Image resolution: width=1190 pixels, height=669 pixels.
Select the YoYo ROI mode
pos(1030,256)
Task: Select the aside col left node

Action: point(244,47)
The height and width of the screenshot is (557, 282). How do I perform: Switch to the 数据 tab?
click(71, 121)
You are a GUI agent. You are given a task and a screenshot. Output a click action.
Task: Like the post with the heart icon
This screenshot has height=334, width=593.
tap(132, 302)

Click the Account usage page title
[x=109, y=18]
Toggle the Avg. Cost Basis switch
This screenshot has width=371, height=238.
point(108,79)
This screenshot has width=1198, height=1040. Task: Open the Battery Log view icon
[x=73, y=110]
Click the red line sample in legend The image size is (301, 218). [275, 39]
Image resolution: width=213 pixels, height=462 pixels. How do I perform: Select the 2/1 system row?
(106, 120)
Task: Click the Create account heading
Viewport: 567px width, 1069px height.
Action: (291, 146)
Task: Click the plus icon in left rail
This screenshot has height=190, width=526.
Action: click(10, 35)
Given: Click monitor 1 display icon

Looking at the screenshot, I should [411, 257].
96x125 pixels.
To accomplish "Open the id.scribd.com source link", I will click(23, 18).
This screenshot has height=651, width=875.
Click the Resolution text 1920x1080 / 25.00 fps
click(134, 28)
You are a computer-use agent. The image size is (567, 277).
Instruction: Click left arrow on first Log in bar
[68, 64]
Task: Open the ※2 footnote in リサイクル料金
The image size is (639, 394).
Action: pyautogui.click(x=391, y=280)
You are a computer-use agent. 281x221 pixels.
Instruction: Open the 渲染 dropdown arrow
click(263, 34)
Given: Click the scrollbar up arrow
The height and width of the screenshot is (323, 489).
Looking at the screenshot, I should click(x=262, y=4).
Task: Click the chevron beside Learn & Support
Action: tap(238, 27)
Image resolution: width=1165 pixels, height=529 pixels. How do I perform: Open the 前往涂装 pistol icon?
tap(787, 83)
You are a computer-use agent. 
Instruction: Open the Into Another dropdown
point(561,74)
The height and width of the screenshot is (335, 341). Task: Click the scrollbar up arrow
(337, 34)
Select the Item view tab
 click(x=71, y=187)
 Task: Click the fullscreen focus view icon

**EXERCISE BRIEF:**
Say how many lines of the records include the word "computer", and give nothing but the number.

**RESULT OF THIS EXERCISE:**
3